We now have senators like Jeff Merkley, who told reporters on Monday that Biden’s emergency edict “unchains the president from waiting for Congress to act,” openly undermining their oath to the Constitution by attacking the institution they represent. Congress may have spent decades abdicating its responsibilities—which, despite conventional wisdom, isn’t to rubber stamp the Democrats’ agenda—but its members rarely advocated openly for executive abuse. I guess they’re evolving.
Bloomberg
reports that a emergency declaration would “unlock” the president’s power to “redirect federal funding to clean-energy construction.” When Donald Trump enacted an emergency declaration to reallocate funding earmarked for military projects to build a wall on the U.S. Southern border—“a clear attempt to circumvent the legislative branch and one that I hope leads to the Supreme Court overturning the abused National Emergencies Act,” I
wrote at the time, so save your emails—the entire establishment melted down. “Declaring a National Emergency Could Give Trump Authoritarian Powers,” a columnist at New York
claimed. “A Win For Trump’s Authoritarian Agenda,”

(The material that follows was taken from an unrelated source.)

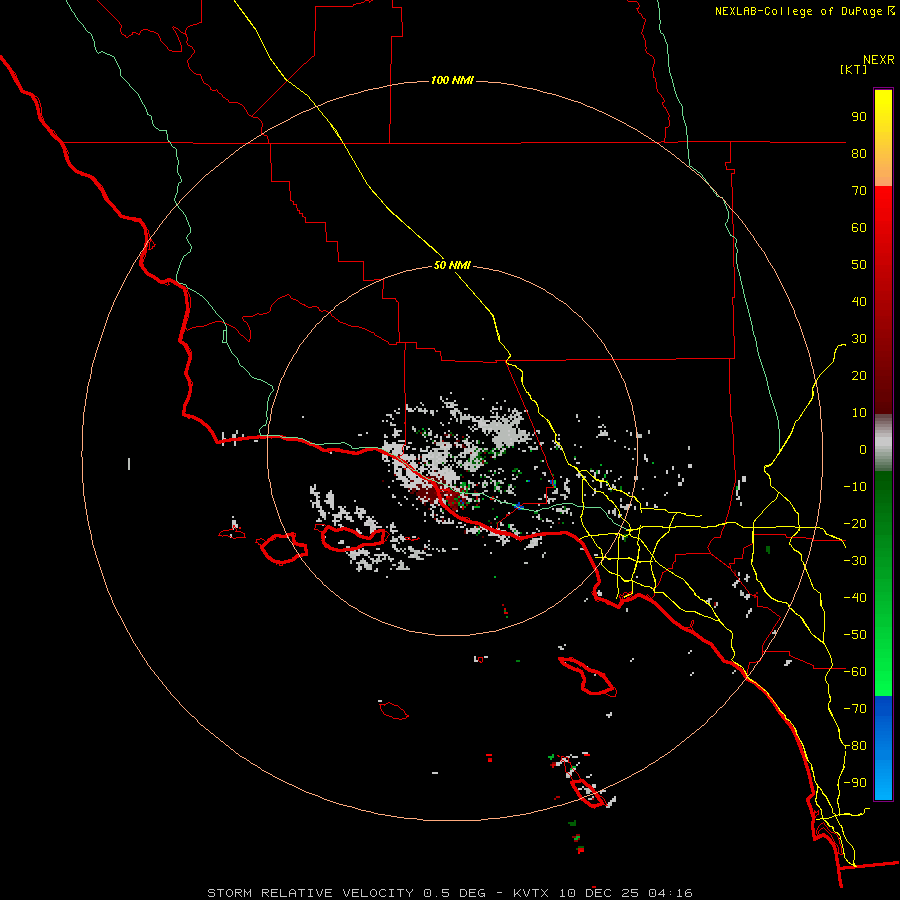Screen dimensions: 900x900
Task: Click the KVTX station timestamp in the caption
Action: click(x=603, y=893)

wrote another in Forbes. And so on. It’s worth remembering the border is within the purview of the federal government. Trying to control the weather is not.

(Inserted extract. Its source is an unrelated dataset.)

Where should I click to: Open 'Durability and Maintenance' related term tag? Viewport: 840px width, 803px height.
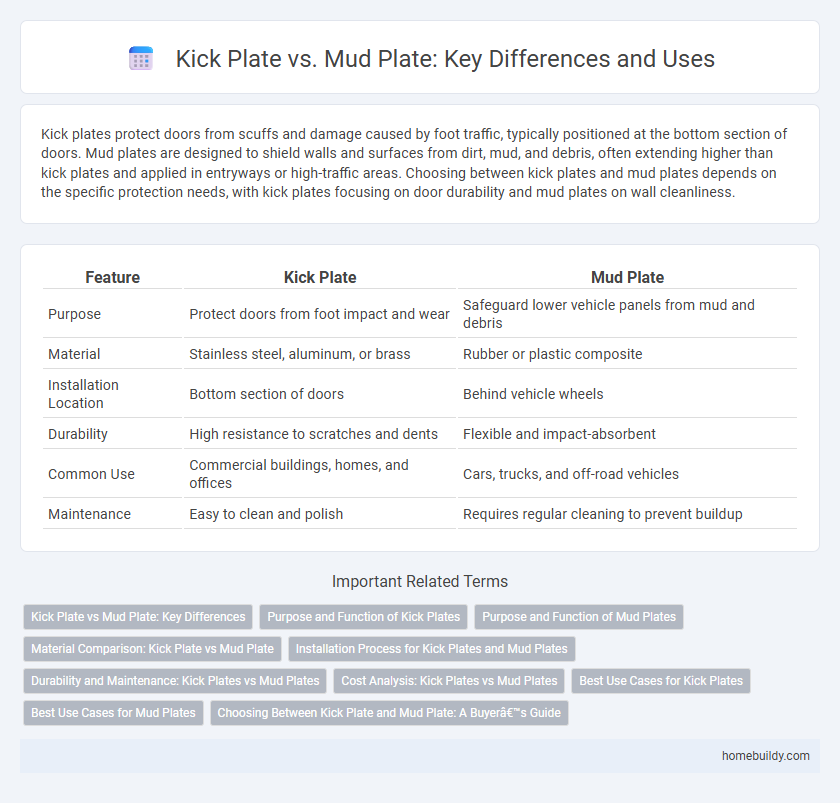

Which brings us to another small problem: There is no emergency. Politicians might treat every hurricane, tornado, and flood as an apocalyptic event—and then conveniently blame their political opponents for failing to reign in nature—but by every quantifiable measure humankind is less affected by climate than ever before. Despite the massive expansion of fossil fuel use, despite the explosion of the world’s population,
far fewer people die from the climate.
Our ability to adapt to the vagaries of weather and acclimatize to the realities of climate change—whatever they may be—is far cheaper than state-compelled dismantling of the Constitution (and modernity). You may vigorously disagree. And that is a political debate about policy that belongs in Congress among representatives of the people. If every hurricane, heat wave, or flood is a justification for unilateral federal executive governance, we will be in a perpetual emergency. Regulating carbon emissions is an open-ended invitation to regulate the entire economy. Which is the point.

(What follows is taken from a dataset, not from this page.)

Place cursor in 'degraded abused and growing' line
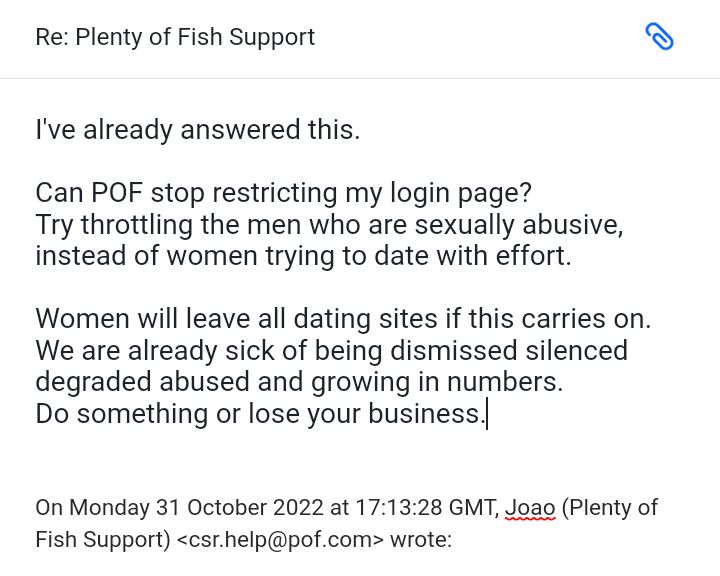tap(299, 382)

And just as historically high gas prices—driven, in part, by the administration’s efforts to create fossil fuels scarcity—are slightly ebbing, Democrats
want Biden “to halt crude oil exports, limit oil and gas drilling in federal waters, and direct agencies including the Federal Emergency Management Agency to boost renewable-energy sources.” Even if there was an emergency, the notion that diverting some money to prop up unreliable energy sources or subsidize more electric cars production is going to do anything to change the trajectory of the climate is a risible claim. The real emergency is that we have a lawless party pushing lawlessness.